Usually. In fact, the better your safety record, the easier it is to set up a really big disaster. Lo, explaining why normal accidents happen in the context of Wall Street, asked us to imagine telling the CEO of Lehman Brothers to shut down his most profitable department because the market is overheating. It’s quite simple: No one will stop a profitable locomotive, even when it’s clearly headed over a cliff. Nothing can stop the train. Nothing except crushing impact with the ground.
What’s the answer? As you might expect from an academic, Lo said: “More knowledge.” We need more PhDs, more smart people to help us understand these fast-moving financial innovations so they can be codified and regulated.
I can’t say I disagree with him; I like knowledge too. But I see an unsatisfying meta-loop, a lurking arms-race logic. More knowledge leads to more innovation, which leads to more poorly understood coupling. You always want to be faster than your problems. That’s the value of being smart. But as you race ahead, you plow up a bow wave of new problems that are just as fast as you.

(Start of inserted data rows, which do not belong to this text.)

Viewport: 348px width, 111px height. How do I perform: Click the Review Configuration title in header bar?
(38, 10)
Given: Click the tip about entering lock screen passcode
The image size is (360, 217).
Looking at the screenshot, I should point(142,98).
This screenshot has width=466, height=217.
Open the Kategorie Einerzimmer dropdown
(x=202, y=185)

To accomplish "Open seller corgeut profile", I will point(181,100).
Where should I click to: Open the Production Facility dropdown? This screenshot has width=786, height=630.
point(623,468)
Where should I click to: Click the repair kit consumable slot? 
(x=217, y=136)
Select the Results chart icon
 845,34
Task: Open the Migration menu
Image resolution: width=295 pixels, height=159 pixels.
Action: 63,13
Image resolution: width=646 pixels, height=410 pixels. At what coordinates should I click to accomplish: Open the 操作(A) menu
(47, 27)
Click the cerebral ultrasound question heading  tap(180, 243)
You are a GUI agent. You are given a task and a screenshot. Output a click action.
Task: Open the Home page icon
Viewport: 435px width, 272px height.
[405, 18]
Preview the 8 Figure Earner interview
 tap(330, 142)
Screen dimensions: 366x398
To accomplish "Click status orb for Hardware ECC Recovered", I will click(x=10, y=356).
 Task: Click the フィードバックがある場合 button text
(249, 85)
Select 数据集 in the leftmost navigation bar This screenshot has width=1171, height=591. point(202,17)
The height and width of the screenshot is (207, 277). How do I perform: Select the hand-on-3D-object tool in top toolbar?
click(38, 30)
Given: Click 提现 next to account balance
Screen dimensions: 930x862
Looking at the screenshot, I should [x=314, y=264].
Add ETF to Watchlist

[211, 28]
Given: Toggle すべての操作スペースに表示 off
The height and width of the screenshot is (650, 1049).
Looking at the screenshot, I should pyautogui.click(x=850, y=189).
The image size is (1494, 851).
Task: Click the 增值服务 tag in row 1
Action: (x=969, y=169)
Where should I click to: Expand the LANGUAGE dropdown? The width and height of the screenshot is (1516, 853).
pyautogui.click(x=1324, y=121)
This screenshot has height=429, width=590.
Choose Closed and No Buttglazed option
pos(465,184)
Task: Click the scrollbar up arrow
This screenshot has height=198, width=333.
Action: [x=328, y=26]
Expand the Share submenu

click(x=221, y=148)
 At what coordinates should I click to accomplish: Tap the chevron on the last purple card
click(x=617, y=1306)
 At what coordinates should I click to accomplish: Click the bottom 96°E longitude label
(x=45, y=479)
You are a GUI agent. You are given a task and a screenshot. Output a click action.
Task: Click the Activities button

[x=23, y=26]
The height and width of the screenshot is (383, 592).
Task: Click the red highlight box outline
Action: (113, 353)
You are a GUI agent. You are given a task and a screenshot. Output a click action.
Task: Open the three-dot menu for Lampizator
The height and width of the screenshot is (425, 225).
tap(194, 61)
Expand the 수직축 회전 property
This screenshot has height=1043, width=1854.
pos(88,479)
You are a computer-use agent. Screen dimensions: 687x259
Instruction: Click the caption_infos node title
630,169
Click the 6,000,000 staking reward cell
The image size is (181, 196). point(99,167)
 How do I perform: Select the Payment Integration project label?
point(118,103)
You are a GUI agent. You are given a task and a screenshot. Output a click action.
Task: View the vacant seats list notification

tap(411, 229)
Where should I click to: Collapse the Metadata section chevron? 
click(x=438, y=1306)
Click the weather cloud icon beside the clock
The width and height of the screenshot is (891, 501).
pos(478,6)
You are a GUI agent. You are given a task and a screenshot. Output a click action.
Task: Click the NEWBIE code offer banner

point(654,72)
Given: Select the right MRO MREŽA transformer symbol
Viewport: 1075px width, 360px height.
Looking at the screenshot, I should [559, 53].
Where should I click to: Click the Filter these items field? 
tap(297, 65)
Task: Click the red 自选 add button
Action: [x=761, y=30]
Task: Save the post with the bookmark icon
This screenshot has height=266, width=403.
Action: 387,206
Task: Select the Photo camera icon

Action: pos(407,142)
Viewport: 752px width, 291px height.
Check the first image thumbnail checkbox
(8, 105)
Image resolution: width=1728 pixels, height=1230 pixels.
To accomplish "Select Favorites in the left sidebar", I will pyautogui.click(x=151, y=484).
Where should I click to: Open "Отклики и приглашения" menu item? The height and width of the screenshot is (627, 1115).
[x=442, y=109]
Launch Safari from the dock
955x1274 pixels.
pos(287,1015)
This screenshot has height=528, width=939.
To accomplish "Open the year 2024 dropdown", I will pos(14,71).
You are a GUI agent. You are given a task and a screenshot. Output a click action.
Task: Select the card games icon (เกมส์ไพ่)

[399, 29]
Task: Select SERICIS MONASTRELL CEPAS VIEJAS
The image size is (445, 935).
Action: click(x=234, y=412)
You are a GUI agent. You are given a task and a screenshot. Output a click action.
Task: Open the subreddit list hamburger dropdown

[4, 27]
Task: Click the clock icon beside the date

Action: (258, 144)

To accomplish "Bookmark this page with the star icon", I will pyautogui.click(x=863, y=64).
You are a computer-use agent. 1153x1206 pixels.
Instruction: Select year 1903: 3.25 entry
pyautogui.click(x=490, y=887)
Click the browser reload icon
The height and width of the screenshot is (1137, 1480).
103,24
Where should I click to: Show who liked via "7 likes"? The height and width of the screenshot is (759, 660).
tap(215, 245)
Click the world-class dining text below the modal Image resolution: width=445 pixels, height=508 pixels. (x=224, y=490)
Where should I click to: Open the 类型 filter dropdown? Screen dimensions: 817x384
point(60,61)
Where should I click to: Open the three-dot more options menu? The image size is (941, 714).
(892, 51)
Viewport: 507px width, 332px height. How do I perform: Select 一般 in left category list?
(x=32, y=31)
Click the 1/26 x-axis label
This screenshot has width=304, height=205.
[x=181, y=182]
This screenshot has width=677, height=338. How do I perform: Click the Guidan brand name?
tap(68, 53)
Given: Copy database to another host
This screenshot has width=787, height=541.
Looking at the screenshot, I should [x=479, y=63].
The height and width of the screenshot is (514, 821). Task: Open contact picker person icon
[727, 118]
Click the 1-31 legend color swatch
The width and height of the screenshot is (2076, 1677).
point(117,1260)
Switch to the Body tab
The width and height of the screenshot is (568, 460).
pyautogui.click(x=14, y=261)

Autocatalytic systems, which is to say self-interested systems that modify themselves, are the most fascinating and terrifying things in the universe. They usually work well, but you can never guarantee they won’t burst into flame tomorrow afternoon.
Don’t be alarmed. Things like this will happen from time to time.
The underlying problem with these systems is that discovery and innovation are fast but understanding is slow, and our culture rewards people who can sound like they understand the innovations. If you look at any of the recent disasters, there are a bevy of experts explaining how they had not expected the whatever to happen because of blah blah blah… If any one of them had had any real understanding of the systems they were running — like the handful of hedgefund gurus who years earlier foresaw the subprime collapse did — they wouldn’t be surprised by the disaster. Here in the hypothesis-driven halls of science, we are discouraged from saying, “I don’t know,” even though we all know that that statement is the lodestone to the research that will ultimately help us understand.